Like the Roots and Sacramento-based Portland-regulars Al Howard and the K-23 Orchestra, Copacrescent tackles live-band hip-hop with a decidedly different flair on its debut, So Selective. Copa MC Chaucer Barnes flows gritty and eloquent over precise orchestration that ventures between riff-heavy guitar anthems, Latin jazz, funk, blues, reggae and lounge.
Were it not executed so seamlessly, Barnes’ street-hardened spit flow might sound like a stoned MC trying to jam with hippies. Instead, Copacrescent’s give-and-take compositions highlight a collectivity, from Steve Aman’s Wonder-ous keys to Rod Nightingale’s intricate drumming and Dan DiResta’s soaring guitar.
Like Black Thought or Common—or KRS One, for that matter—Barnes is a verbose poet and historian without delusions of grandeur. On “More Worser,” he talks money. Unlike other rappers, he talks about having none—and it’s refreshing as hell.

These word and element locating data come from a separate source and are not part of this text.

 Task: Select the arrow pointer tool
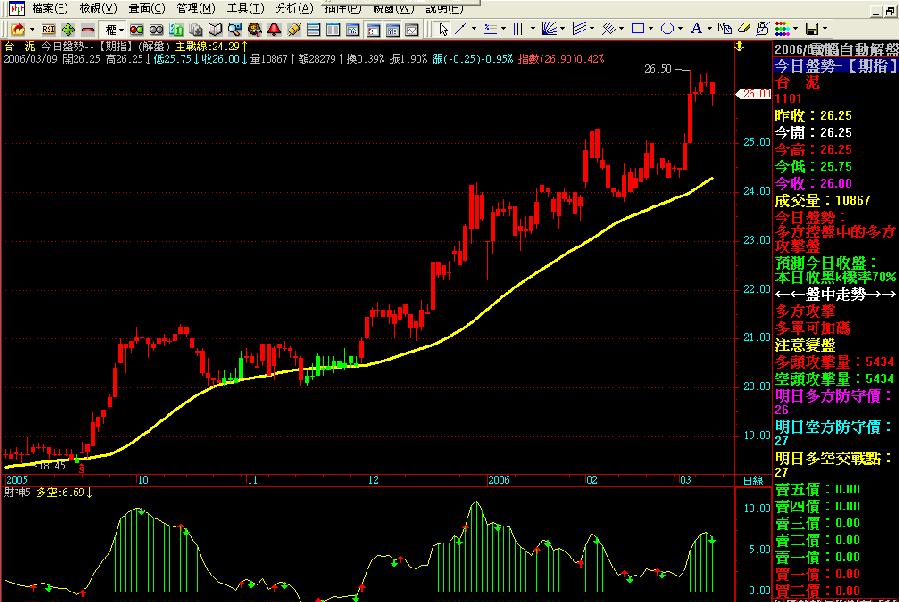[443, 29]
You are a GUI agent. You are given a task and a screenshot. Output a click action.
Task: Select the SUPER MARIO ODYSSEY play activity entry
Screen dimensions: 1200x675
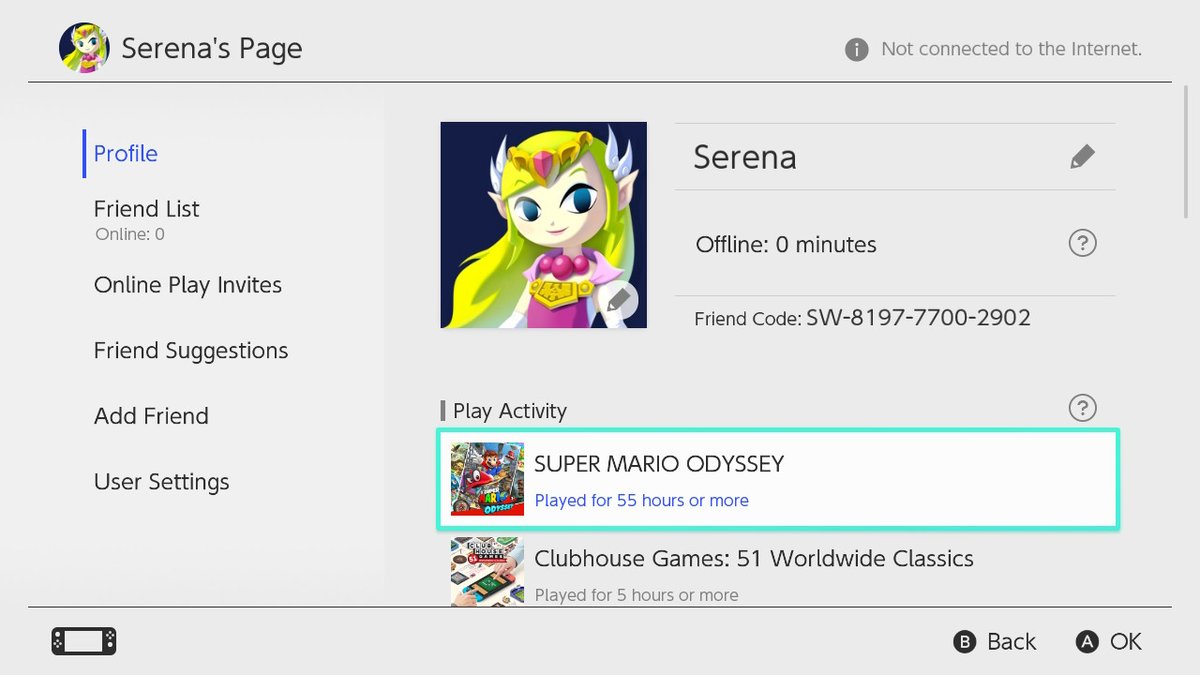[x=778, y=479]
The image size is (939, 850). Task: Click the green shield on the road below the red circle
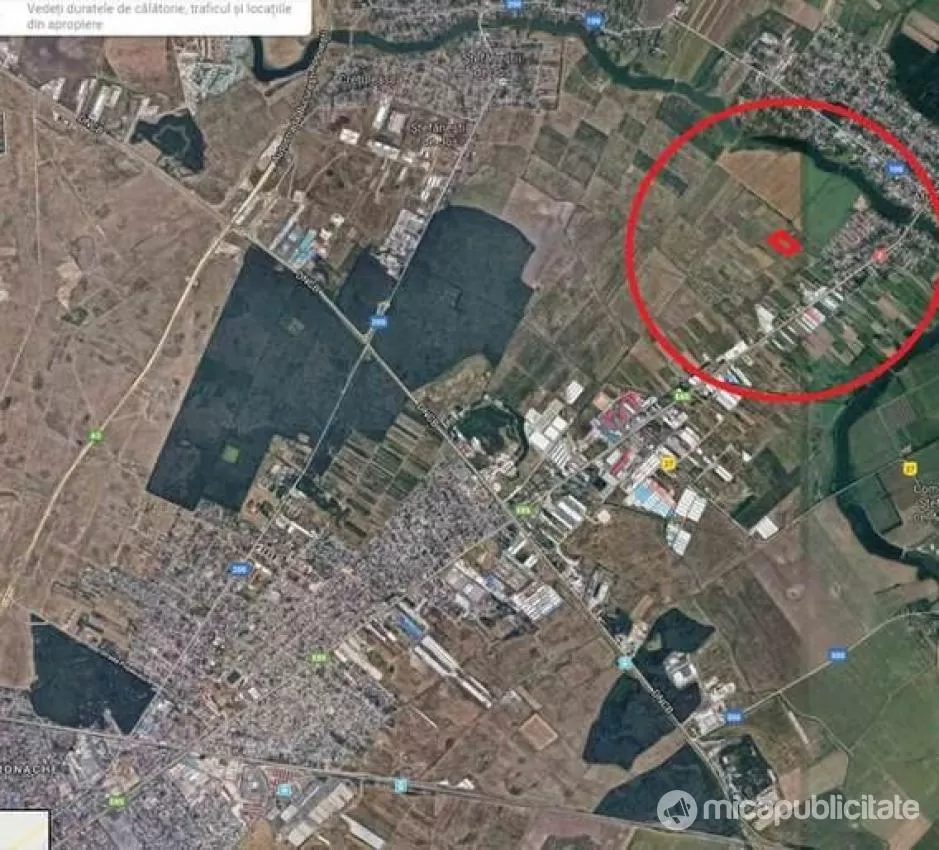coord(681,396)
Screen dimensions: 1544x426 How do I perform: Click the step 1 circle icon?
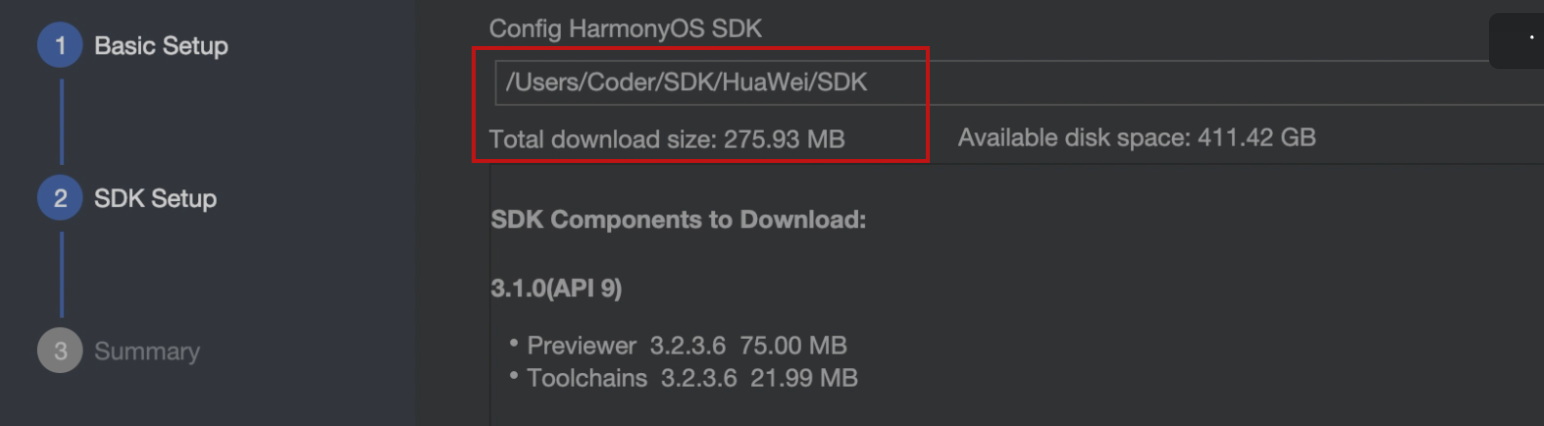(x=60, y=46)
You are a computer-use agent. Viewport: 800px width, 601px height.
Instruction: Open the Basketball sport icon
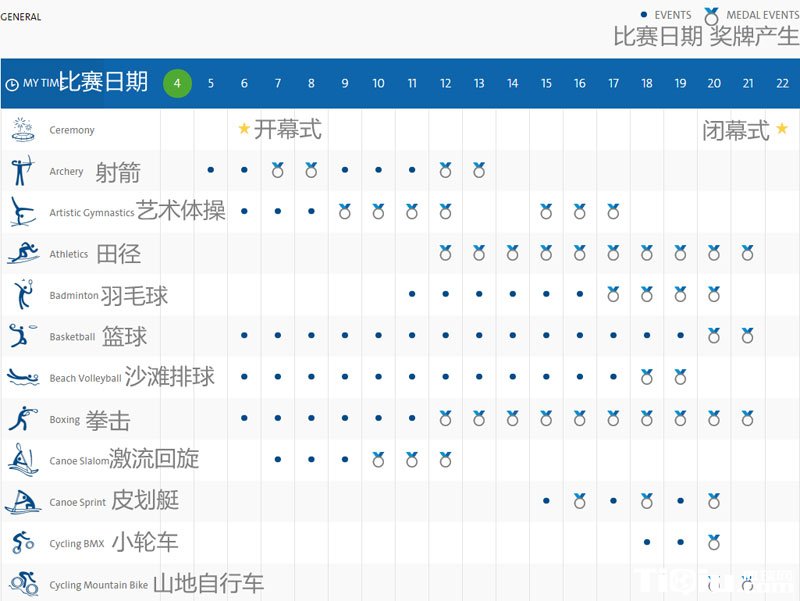point(22,336)
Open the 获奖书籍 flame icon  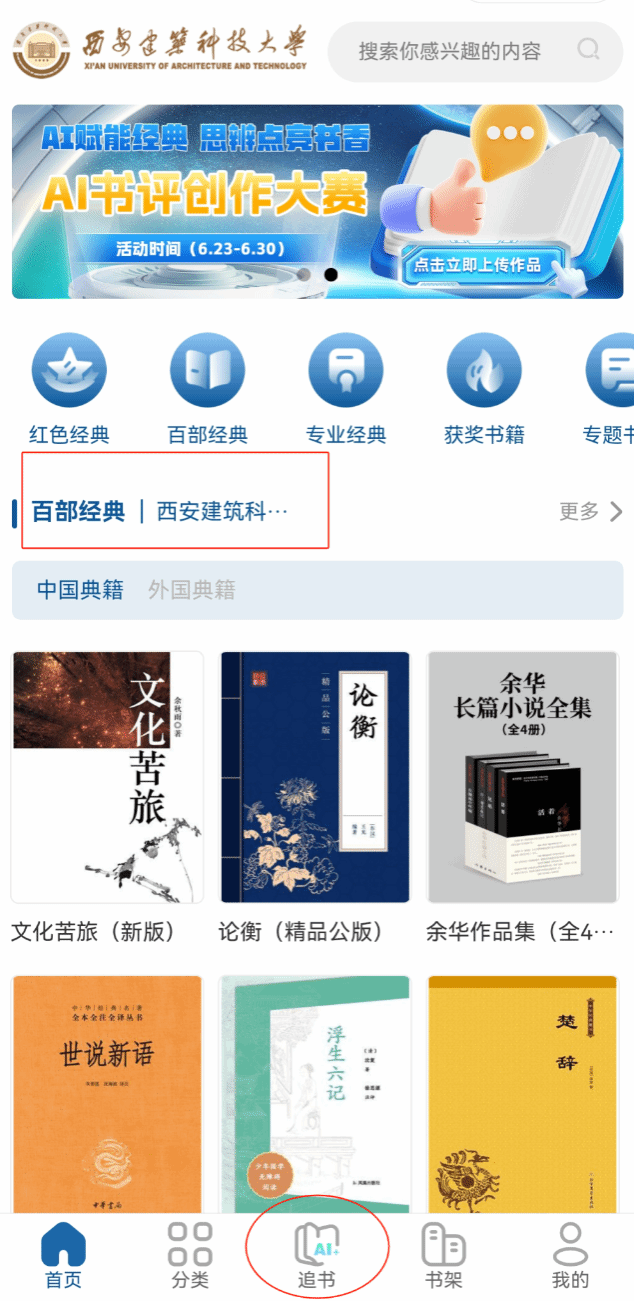pyautogui.click(x=484, y=370)
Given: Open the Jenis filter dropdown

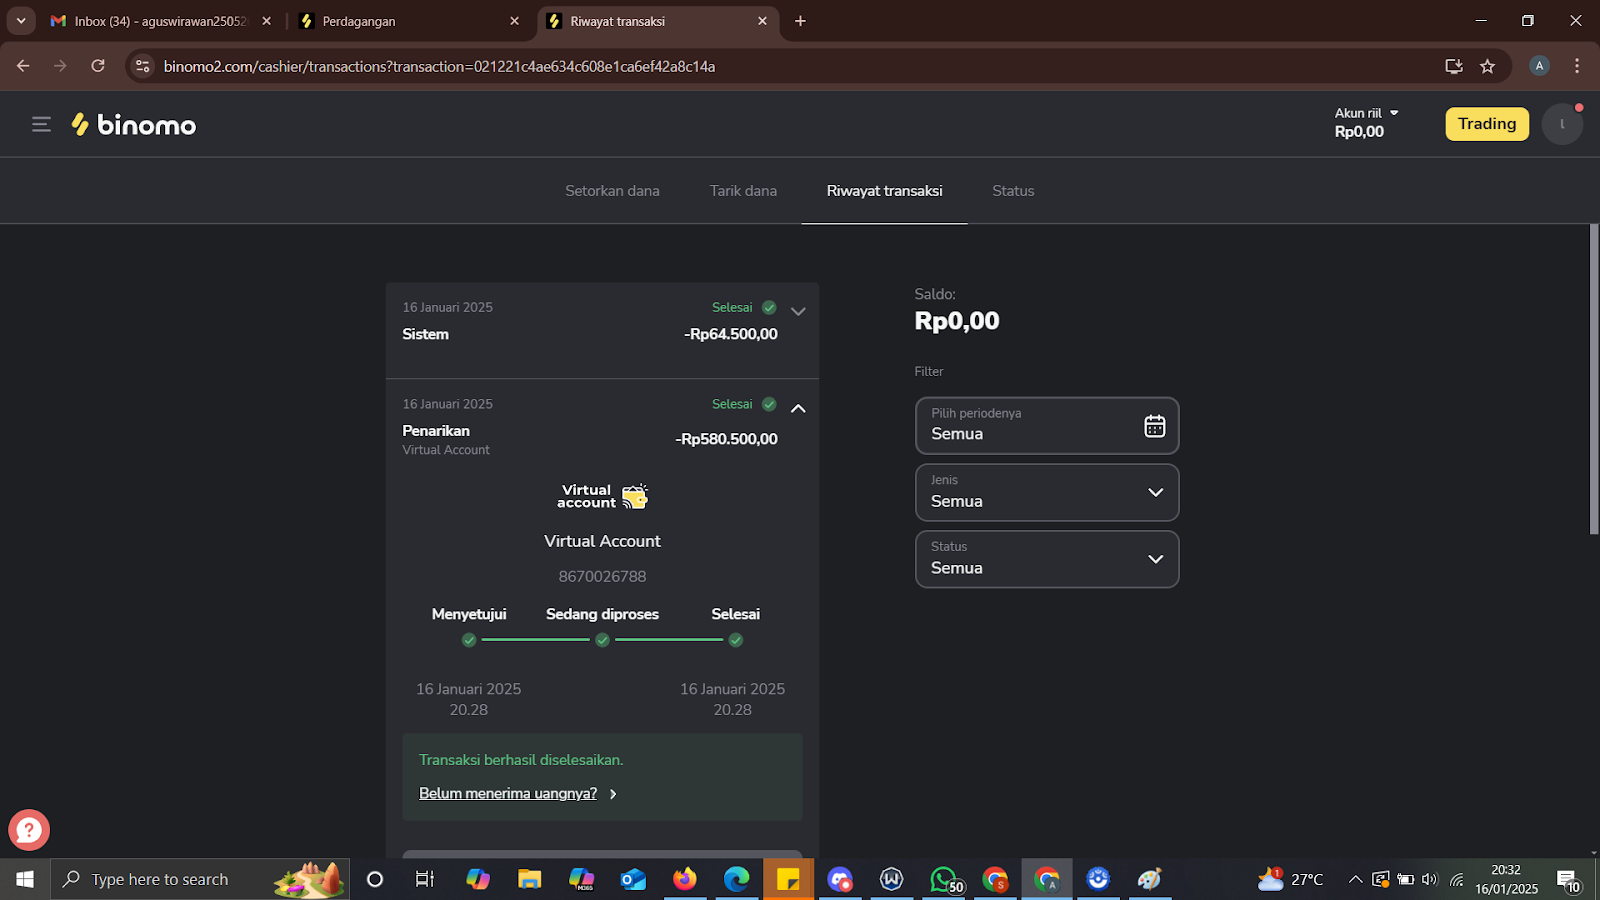Looking at the screenshot, I should coord(1046,492).
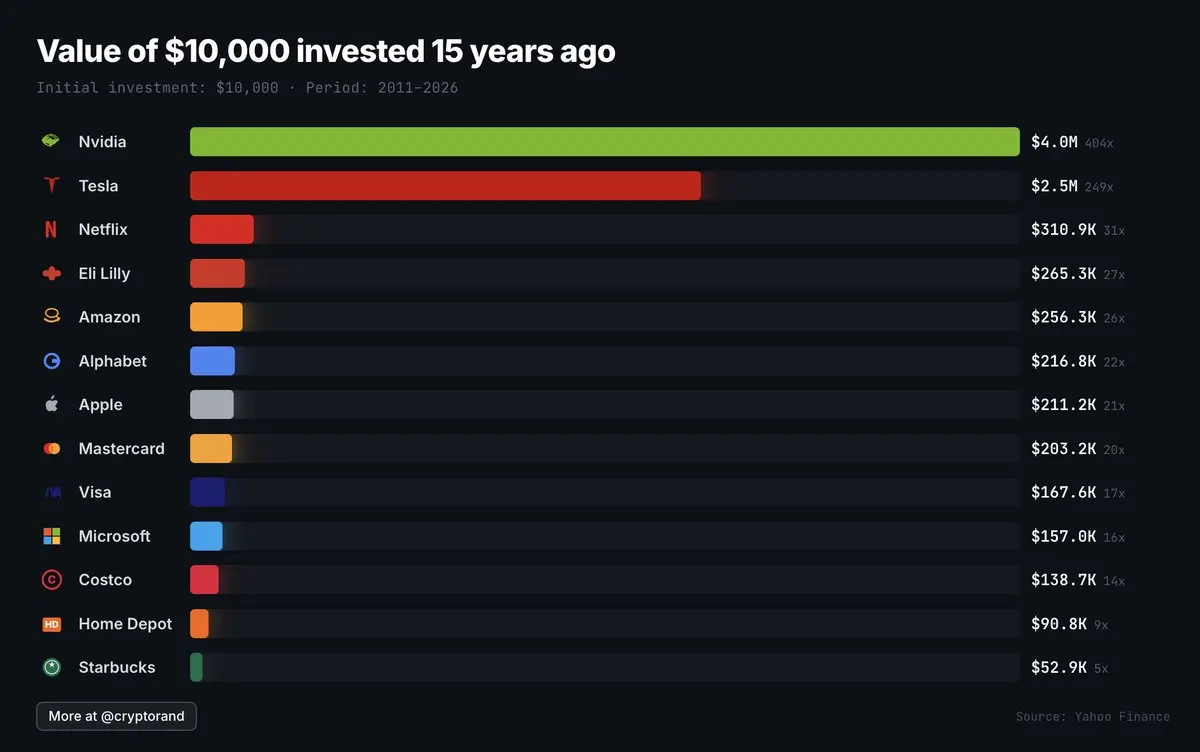The width and height of the screenshot is (1200, 752).
Task: Click the Costco logo icon
Action: pyautogui.click(x=51, y=580)
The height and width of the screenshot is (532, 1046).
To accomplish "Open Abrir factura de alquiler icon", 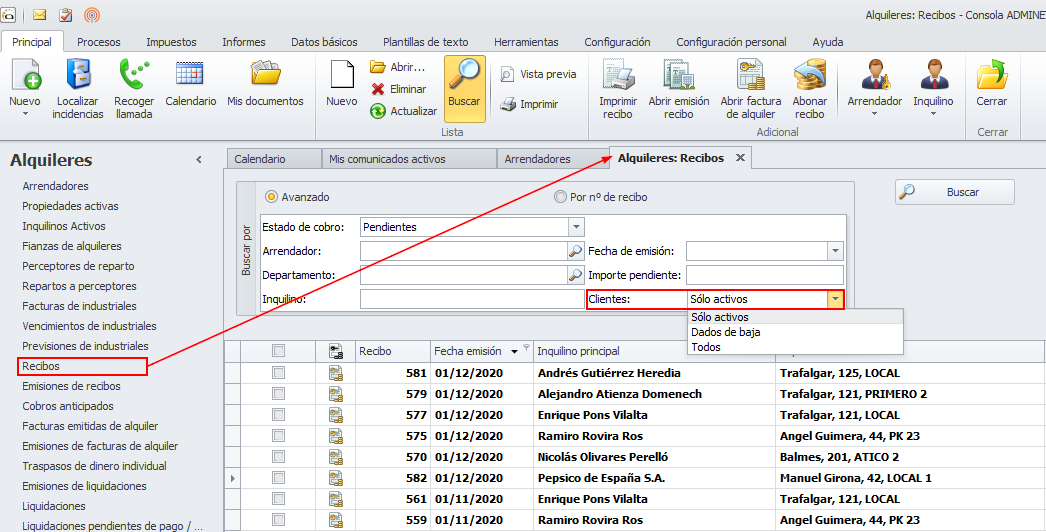I will pyautogui.click(x=750, y=77).
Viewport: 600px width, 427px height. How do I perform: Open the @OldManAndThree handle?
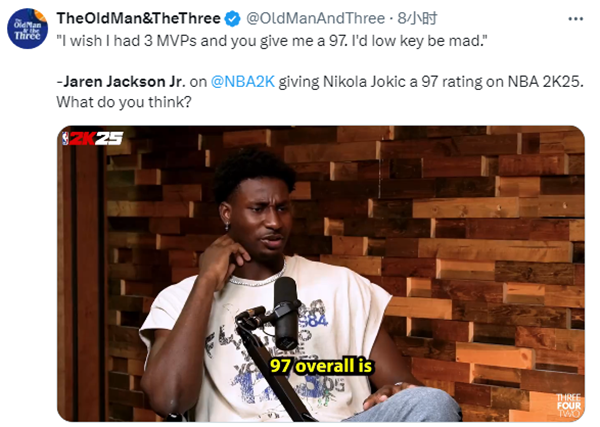coord(315,18)
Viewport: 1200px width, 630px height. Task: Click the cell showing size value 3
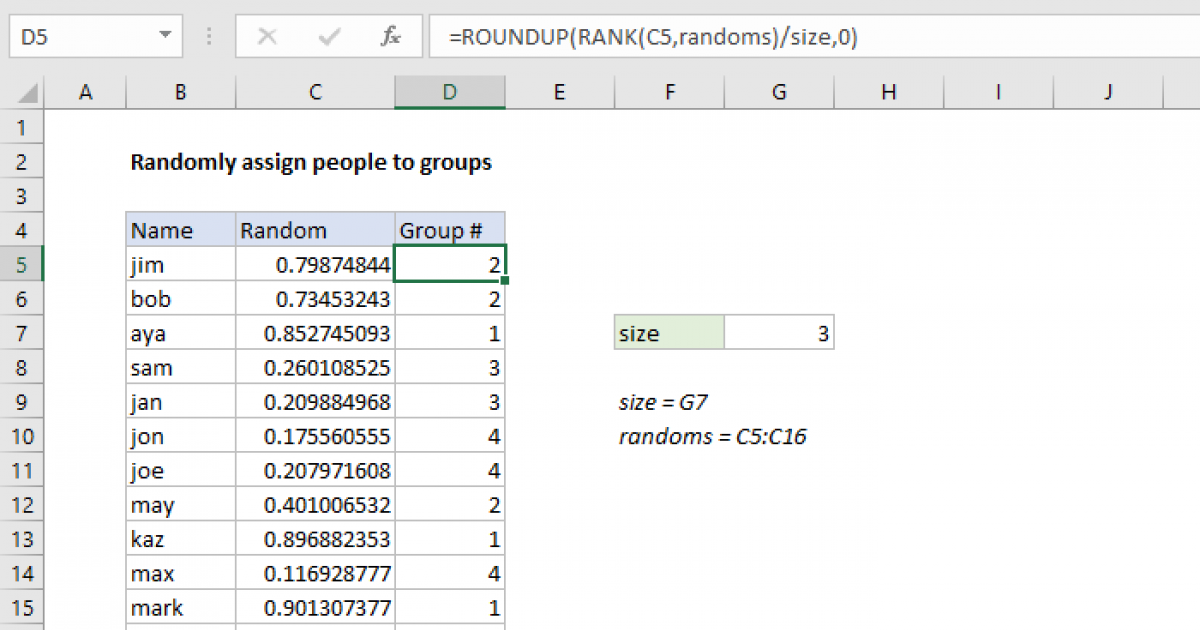click(778, 332)
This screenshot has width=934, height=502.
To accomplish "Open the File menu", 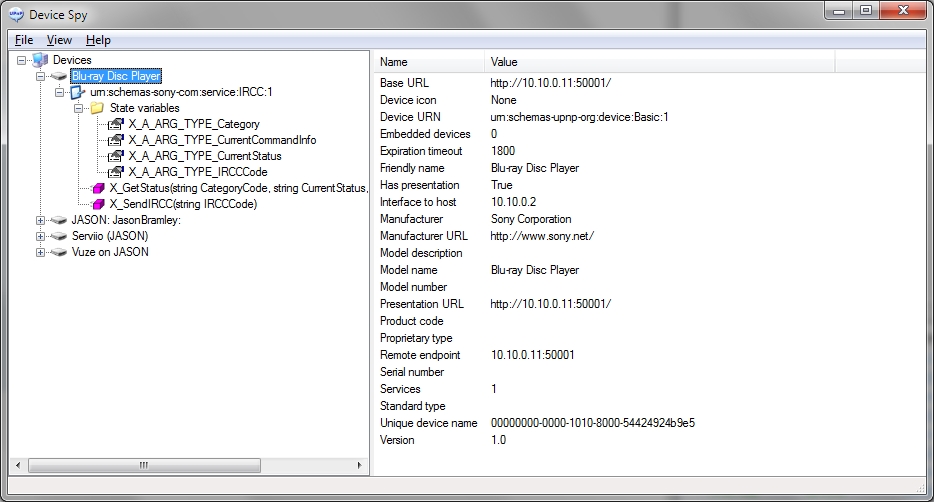I will tap(24, 40).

The album hits a tremendous stride with the Latin-tinged “Same Ting Twice,” featuring Barnes spitting ferocious over Chris Ponti’s bounding bassline, going where few hip-hop groups have ventured since Tip left his wallet in El Segundo. As if that world-music backbeat weren’t ambitious enough, “50 Ways” uses Paul Simon to punctuate Barnes’ compelling and meticulous family history: “My moms lost her pops so she read Booker T’s Up From Slavery...My dad coulda been any one of the others...he beat out more that 49 others/That’s proof there’s at least 50 ways to leave your mother.” The song then builds into an all-out sonic assault.
That’s not to say it all works: Tracks like “The Times” seem a tad contrived (we know very well it’s hard out there for a pimp). And while lyrical filler occasionally distracts from the band’s instrumental forays, longer midsections seem better suited for the stage.
But that’s simply nitpicking. By the time the final track—a surprisingly touching love letter to Stumptown titled “Portland”—rolls around, it’s tempting to hit “play” again. Amid the generic hip-hop populating our airwaves, Copacrescent manages to sound fresh by embracing its roots—flesh, blood, soul and all.








"we know very well it's hard out there for a pimp" - actually that song isn't about that, quite the opposite. Listen to the lyrics and you'll find it's highlighting real people's struggles and making a mockery of that 36mafia hit.